Explicit construction of a (the?) dual symmetric space

Question

I am looking for a reference, proof or disproof of the fact that every Riemannian globally symmetric space of compact (non-compact) type has a "dual", which is of non-compact (compact) type.

More precisely, in [1], there is the construction of a "dual Lie algebra" of an orthogonally symmetric Lie algebra $(\mathfrak{g}, \Theta)$; the dual Lie algebra is given as $$\mathfrak{g}^* := \mathfrak{u} \oplus i\mathfrak{p} \subset \mathfrak{g}^{\mathbb{C}}, $$ where $$\mathfrak{g} = \mathfrak{u} \oplus \mathfrak{p} $$ is the Cartan decomposition of $\mathfrak{g}$, with $$\mathfrak{u} := \ker(\Theta - \mathrm{Id}), \quad \mathfrak{p} := \ker(\Theta + \mathrm{Id}), $$ $\mathfrak{g}^{\mathbb{C}}$ is the complexification of $\mathfrak{g}$, and the Cartan involution $\Theta^*$ on $\mathfrak{g}^*$ is given by the complex conjugation map.

Helgason then proves several properties of this duality, one of them being that $(\mathfrak{g}, \Theta)$ is of compact (non-compact type) if and only if $(\mathfrak{g}^*, \Theta^*)$ is of non-compact (compact type). Naturally, I would expect that this duality can be used to study the geometry of these spaces, not just the algebra.

More precisely, we can make the definition that two Riemannian globally symmetric spaces are dual to each other if the corresponding orthogonally symmetric Lie algebras are dual to each other. However, does a globally symmetric space $(M, g)$ (with corresponding Riemannian symmetric pair $(G, K)$) of, say, compact type, always admit a non-compact dual (defined as above)? Moreover, up to what extent is this dual, if it exists, unique? I expect it should be unique up to isometry.

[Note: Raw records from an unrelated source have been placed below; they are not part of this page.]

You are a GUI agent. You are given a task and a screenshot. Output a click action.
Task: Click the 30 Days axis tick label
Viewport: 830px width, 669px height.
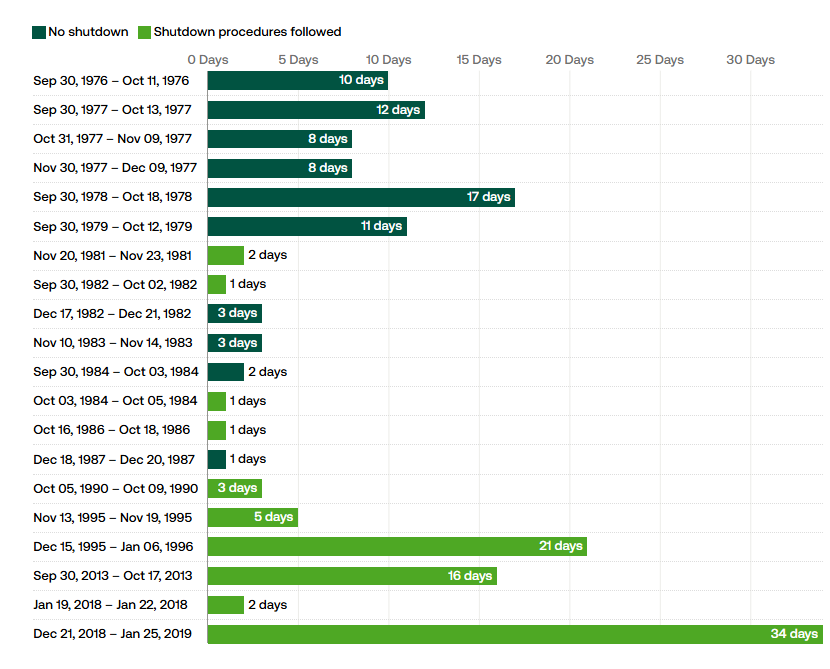click(750, 60)
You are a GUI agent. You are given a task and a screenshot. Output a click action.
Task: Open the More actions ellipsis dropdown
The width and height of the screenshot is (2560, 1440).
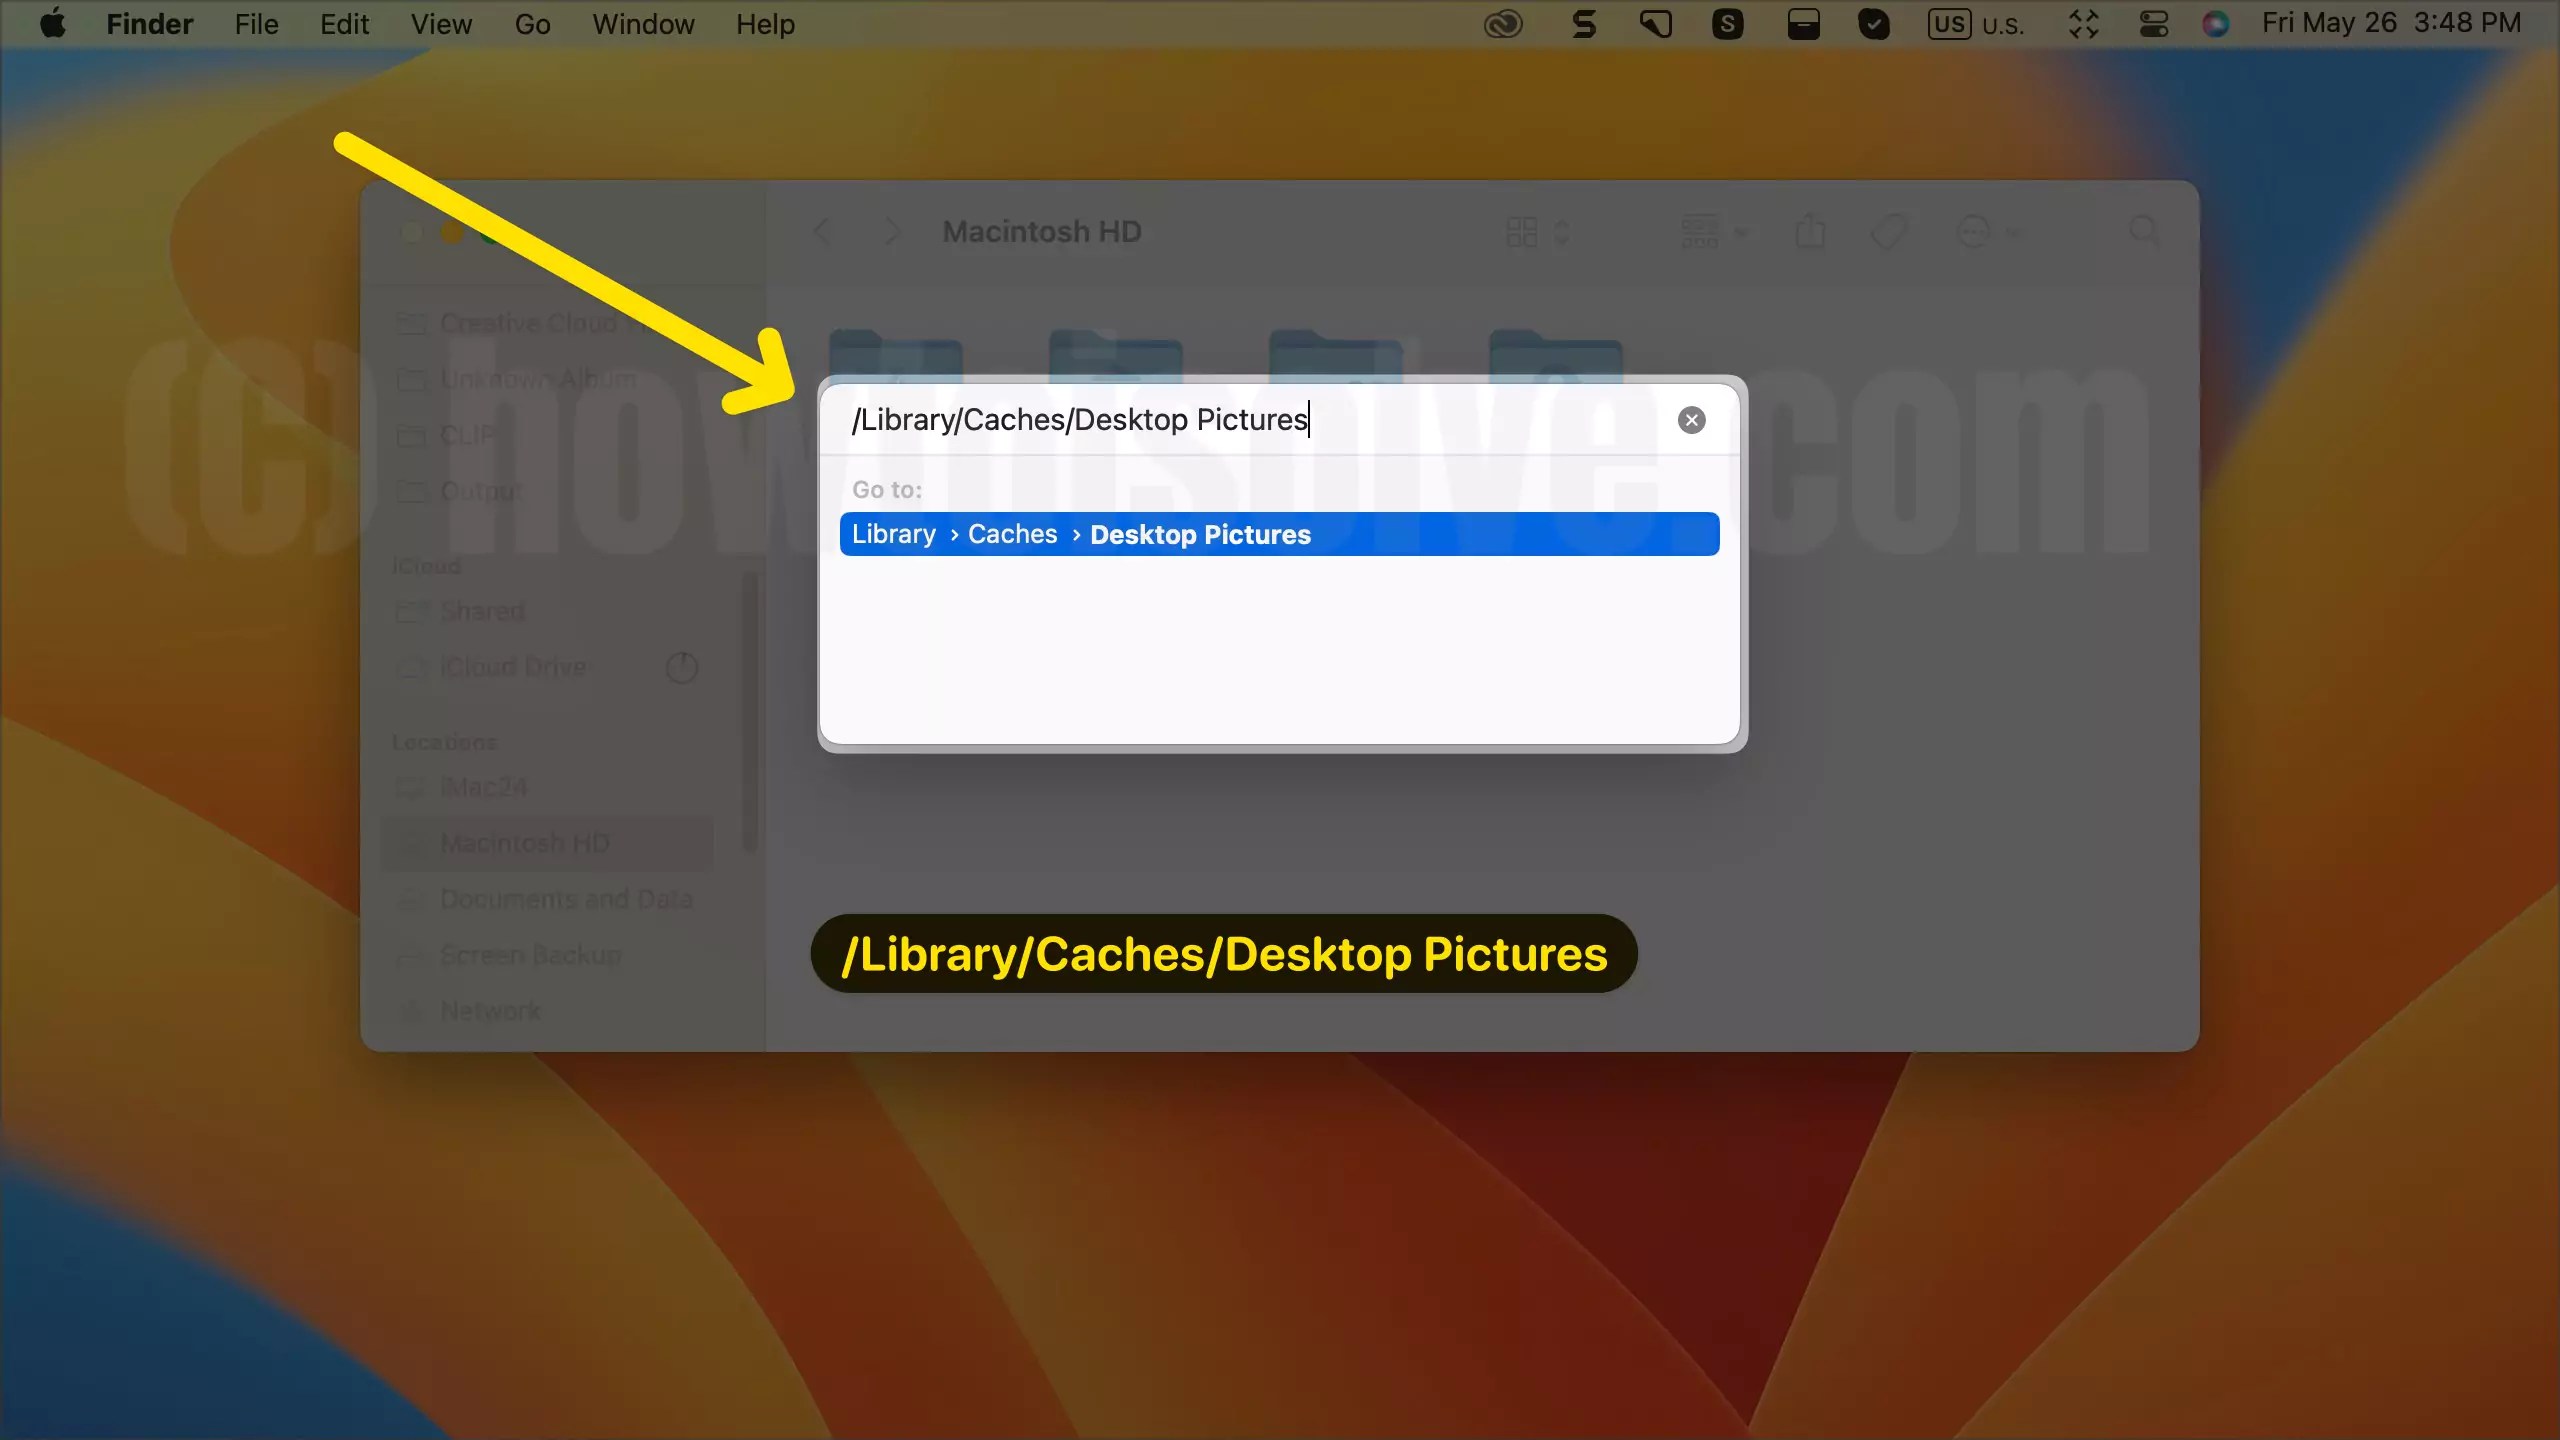(x=1978, y=231)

I have not been able to find a reference where the above questions are answered. In Curvature of dual symmetric space on Math Stack Exchange, @J. Salieri gives an answer in which the dual is "somehow constructed": the dual symmetric space is supposedly $G^*/K$, where $G^*$ is the unique connected Lie subgroup of $G^{\mathbb{C}}$ (the complexification of $G$) with Lie algebra equal to $\mathfrak{g}^*$ (a similar construction can be seen at How does duality of symmetric spaces explain the hyperbolic cosine theorem?). The answer to Compact dual of a noncompact Lie group shows some left-out details more explicitly, but I still do not fully understand it.

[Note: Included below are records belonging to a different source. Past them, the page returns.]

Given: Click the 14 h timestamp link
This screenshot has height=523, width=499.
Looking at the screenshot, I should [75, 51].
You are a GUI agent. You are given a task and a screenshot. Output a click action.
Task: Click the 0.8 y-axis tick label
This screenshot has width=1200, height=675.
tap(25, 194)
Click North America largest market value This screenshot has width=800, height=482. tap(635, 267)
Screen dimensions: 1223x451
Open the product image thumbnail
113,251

More precisely, I do not understand what kind of complexifications these are, and how $K$ is identified as a "stabilizer subgroup" of $G^*$. I know about the universal complexification of a Lie group, but the "inclusion map" from $G$ into its universal complexification need not be injective; but even it if were, it is not clear to me how to see $K$ as a subgroup of $G^*$.

[1] S. Helgason, Differential Geometry, Lie Groups, and Symmetric Spaces.

Answer 1

The only problem that we may run into when converting the algebraic construction to a geometric one is that of coverings. To avoid this for example we could restrict ourselves to simply connected symmetric spaces where this duality will be clear: There is a unique simply connected Riemannian symmetric space whose corresponding symmetric Lie algebra is dual to our original one and is of compact/noncompact type as our original is of noncompact/compact type. Each symmetric space has a universal cover which is simply connected.

Alternatively, if we choose $G$ to be linear so that we don't have to worry about universal complexifications and can just consider the honest complexification, the construction you mention by @J. Salieri works clearly and there are no issues. You can consider $G,G^*,K \subset G^\mathbb{C}$ and so the dual is straightforward to construct (and since we are constructing it, it is inherently unique in the appropriate sense).

I suspect there may be symmetric spaces that are left without a dual if perhaps there are more Lie groups with Lie algebra $\mathfrak{g}$ than there are with Lie algebra $\mathfrak{g}^*$ but their universal cover will always have a dual even so.